TODAY'S READINGS: Jeremiah 18:18-20; Matthew 20:17-28 (232). “Can you drink the chalice that I am going to drink?”
Thursday, Mar 04, 2021 MEMORIAL OF CASIMIR Grace under pressure
Saint Casimir seemed destined for riches and power, but this patron saint of Poland, called the Peacemaker, took a different path. Born in 1458 to the king and queen of Poland, he was a devout, ascetic child. At age 14 his father had him lead an army to install himself as king of Hungary, but with an overpowering enemy and troops beginning to desert, Casimir instead returned home. His furious father exiled him, but Casimir would never again take up arms. Rejecting violence when those around you embrace it can take great inner strength. Cultivate an inner compass that can pursue peace despite pressure.
TODAY'S READINGS: Jeremiah 17:5-10; Luke 16:19-31 (233). “Blessed is the man who trusts in the LORD, whose hope is the LORD.”
Friday, Mar 05, 2021 LENTEN WEEKDAY; DAY OF ABSTINENCE Pray for besieged people everywhere
Prayer is our life with God. Sometimes we carve out a particular time during the day, and sometimes there are specific words, images, or experiences that help us be more aware of or express our relationship with God. And so of course during Lent prayer is one of the pillars, along with fasting and almsgiving, that help us turn to God. On today’s 2021 Day of Prayer, an ecumenical observance, we are invited to “Build on a strong foundation.” This theme comes from the women of Vanuatu, an island hit by Cyclone Harold in 2020. Despite the perils they faced—and we've all faced in a year of pandemic—the message of today's prayer is one of confidence in God's steadfastness and the rock of faith. Unite in prayer for healing and recovery.
TODAY'S READINGS: Genesis 37:3-4, 12-13a, 17b-28a; Matthew 21:33-43, 45-46 (234). “The kingdom of God will be . . . given to a people that will produce its fruit.”

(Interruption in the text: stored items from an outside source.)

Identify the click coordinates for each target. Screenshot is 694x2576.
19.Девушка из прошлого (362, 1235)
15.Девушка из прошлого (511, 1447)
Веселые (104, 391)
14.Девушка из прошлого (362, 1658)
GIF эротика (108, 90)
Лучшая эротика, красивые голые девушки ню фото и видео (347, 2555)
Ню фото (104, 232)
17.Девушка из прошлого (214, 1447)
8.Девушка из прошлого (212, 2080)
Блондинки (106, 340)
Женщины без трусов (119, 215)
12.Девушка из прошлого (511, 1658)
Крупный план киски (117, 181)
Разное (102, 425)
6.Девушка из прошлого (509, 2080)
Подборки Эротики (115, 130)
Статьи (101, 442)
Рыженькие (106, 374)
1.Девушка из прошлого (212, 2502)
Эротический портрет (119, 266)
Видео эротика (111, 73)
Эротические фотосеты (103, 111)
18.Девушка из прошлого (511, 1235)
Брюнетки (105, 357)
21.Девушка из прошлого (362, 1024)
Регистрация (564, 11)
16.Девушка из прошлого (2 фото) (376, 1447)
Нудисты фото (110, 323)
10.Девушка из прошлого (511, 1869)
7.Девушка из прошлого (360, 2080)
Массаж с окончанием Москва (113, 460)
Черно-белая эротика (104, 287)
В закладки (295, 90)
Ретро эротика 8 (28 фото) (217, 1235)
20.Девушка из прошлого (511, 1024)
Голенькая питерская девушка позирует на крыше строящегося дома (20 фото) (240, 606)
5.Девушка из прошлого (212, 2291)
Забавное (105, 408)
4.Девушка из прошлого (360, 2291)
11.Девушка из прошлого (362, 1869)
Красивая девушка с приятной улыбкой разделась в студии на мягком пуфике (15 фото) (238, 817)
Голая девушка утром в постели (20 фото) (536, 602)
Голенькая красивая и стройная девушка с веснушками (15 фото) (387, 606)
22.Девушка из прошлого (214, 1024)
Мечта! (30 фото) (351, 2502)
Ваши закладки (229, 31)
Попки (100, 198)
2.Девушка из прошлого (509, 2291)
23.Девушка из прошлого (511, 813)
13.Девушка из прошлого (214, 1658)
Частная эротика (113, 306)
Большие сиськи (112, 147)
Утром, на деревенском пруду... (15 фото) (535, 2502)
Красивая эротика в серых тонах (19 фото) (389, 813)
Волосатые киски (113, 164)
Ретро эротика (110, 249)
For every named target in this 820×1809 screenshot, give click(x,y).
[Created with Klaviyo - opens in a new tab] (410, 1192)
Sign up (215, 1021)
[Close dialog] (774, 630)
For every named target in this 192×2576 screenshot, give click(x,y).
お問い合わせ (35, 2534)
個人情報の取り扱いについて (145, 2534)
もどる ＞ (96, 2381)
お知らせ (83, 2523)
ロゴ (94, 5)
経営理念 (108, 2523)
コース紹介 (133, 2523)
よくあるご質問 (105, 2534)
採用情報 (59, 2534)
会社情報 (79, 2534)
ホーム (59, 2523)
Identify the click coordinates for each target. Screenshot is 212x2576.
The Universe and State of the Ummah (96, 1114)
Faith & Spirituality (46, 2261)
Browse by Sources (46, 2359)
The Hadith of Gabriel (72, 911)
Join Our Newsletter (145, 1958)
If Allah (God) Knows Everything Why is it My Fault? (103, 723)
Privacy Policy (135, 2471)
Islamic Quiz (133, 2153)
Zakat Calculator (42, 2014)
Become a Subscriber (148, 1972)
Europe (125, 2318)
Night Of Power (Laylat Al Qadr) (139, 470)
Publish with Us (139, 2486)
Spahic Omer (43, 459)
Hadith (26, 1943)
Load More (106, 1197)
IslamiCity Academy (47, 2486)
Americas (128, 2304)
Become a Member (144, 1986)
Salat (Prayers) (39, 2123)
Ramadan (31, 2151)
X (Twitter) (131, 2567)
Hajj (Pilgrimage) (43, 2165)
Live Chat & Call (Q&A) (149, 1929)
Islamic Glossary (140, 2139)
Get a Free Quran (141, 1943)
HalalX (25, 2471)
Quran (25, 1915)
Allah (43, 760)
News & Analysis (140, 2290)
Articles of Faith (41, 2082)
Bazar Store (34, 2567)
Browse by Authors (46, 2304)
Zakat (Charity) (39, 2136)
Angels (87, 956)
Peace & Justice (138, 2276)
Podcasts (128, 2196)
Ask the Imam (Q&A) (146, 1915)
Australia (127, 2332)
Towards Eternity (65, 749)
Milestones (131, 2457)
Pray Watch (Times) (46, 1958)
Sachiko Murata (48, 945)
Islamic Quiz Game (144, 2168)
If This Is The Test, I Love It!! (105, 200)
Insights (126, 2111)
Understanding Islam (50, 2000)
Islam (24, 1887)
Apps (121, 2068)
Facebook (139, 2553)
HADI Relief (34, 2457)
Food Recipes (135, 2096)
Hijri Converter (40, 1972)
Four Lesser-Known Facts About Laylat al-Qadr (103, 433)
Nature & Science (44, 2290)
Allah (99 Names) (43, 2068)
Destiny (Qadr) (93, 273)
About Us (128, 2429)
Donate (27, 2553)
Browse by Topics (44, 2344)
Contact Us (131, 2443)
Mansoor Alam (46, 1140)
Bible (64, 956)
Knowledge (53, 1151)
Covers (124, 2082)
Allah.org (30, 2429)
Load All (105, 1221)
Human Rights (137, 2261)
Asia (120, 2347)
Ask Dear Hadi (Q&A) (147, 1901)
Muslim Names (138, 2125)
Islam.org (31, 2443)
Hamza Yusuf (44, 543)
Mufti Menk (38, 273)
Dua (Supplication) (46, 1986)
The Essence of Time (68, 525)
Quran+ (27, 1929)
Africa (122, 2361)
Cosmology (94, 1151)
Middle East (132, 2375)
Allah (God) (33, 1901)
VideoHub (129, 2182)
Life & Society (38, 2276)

Saturday, Mar 06, 2021 LENTEN WEEKDAY Sibling rivalry of biblical proportions
The Parable of the Prodigal Son could as easily be called the Parable of the Bitter Brother. The story might have ended with the celebration at the return of the repentant prodigal. But instead we are left to ponder the feelings of the “good son,” the obedient one who followed all the rules but never got a party thrown in his honor. It’s a very human story, reenacted in nearly every family in one form or another. “Mother always liked you best.” “You were Dad’s favorite.” “All we ever did was bail you out of trouble.” Will the bitter brother in the gospel story reconcile? Has bitterness or division in your own family been reconciled? Consider being the reconciler who brings it about.
TODAY'S READINGS: Micah 7:14-15, 18-20; Luke 15:1-3, 11-32 (235). “Look, all these years I served you and not once did I disobey your orders; yet you never gave me even a young goat to feast on with my friends.”